Sanchez, Pedroza, Arguello, Saldivar, Canto, Harada, Rudkin, Pep, Saad, Ohba, Marcel and Buchanan were all monsters in the championship rounds who got either got stronger as the late rounds went on and kept ratcheting up their output round by round or/and maintained perpetual movement and fought at a pace moving laterally and backwards punching on the move for the full 15. I still think that Buchanan is underrated in this regard because of his short peak and style. He was immensely strong despite not being a huge puncher and was still up on his toes triple jabbing, jigging and maintaining cyborg like punch stats in the 15th grinding the likes of Laguna, Watt and Navarro down. The way he was able to outgrit Laguna in the heat in Puerto Rico was immense. Even when getting knocked about Duran he didn't look tired or discouraged, nor when he couldnt see in the late rounds against Ishimatsu and was being hit at will like a bobble head doll.
Joe Calzaghe, Aaron Pryor, Vito Antuofermo, Anthony Crolla, Sergio Martinez, Ricky Burns and Steve Collins spring to mind.
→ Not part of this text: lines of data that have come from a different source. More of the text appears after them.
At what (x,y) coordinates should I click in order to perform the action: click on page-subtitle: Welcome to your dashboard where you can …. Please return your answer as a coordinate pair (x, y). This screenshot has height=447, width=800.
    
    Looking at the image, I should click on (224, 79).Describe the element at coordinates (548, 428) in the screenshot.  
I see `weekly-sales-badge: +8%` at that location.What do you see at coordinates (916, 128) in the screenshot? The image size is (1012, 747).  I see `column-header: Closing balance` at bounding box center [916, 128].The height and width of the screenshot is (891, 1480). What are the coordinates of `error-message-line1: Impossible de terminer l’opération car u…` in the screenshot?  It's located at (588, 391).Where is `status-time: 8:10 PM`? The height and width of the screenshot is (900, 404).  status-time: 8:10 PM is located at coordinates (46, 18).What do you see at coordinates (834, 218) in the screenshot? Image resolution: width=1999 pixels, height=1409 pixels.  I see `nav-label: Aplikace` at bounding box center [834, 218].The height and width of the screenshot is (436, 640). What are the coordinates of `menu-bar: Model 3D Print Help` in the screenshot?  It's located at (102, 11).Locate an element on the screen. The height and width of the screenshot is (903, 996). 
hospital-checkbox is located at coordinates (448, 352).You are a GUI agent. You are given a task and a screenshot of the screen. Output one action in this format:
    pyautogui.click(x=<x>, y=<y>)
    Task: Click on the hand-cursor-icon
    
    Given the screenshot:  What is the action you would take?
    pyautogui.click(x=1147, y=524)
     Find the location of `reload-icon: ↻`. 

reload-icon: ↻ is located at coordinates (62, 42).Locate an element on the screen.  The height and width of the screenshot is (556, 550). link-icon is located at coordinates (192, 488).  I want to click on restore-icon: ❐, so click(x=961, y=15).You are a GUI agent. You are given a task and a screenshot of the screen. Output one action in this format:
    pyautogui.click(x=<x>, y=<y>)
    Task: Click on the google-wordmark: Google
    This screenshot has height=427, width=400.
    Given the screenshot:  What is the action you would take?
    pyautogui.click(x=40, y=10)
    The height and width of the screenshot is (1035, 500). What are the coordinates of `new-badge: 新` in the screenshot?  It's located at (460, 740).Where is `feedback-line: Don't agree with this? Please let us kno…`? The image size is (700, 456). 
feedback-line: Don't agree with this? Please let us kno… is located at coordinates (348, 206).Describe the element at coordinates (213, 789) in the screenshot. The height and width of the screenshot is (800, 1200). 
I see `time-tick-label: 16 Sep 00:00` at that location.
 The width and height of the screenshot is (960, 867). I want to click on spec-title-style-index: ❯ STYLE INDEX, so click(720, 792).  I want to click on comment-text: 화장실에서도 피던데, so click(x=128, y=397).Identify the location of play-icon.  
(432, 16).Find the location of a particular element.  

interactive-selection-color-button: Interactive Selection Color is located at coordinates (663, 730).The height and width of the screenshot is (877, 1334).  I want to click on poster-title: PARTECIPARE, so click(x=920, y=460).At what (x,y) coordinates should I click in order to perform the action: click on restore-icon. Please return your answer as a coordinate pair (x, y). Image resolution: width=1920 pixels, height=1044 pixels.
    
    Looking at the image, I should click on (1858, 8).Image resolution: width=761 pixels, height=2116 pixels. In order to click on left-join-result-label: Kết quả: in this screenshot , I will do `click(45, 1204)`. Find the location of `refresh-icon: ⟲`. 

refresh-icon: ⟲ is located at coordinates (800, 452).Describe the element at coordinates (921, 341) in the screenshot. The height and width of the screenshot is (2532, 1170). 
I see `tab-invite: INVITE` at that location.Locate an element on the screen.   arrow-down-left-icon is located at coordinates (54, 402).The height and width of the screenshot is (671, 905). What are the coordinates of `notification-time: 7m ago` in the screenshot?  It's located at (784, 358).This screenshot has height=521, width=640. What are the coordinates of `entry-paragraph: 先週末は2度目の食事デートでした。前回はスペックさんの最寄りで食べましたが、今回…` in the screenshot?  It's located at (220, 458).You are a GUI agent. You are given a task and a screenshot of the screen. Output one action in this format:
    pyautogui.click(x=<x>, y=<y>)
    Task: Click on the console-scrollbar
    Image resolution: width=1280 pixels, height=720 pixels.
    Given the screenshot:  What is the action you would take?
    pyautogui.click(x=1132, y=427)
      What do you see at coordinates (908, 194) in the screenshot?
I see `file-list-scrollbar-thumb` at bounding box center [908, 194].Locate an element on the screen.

Guys that went 50-60 rounds back in the old days...can't believe anyone could fight that long. No mouthpieces, probably no cup protectors, small gloves.
Jem Carney is a real stand out from back then. A freakish ability to seemingly get stronger after fighting an insane duration
Surprised no one has mentioned Sugar Ray Leonard. The man could summon reserves of energy from nowhere. See: Leonard v Hearns rounds nine on…
Jeff Fenech was like a human windmill, he fought at a frantic pace and kept that pace going from start to finish. Daniel Zaragoza is another fighter that never seemed to tire.
The Marcos Geraldo fight comes to mind. Geraldo constantly pushing forward full steam like a mad man intent of landing something anything. SRL evades jabs and pounds him every time round after round effortlessly. Never even looks tired dispute never getting to rest for 5 seconds the entire fight.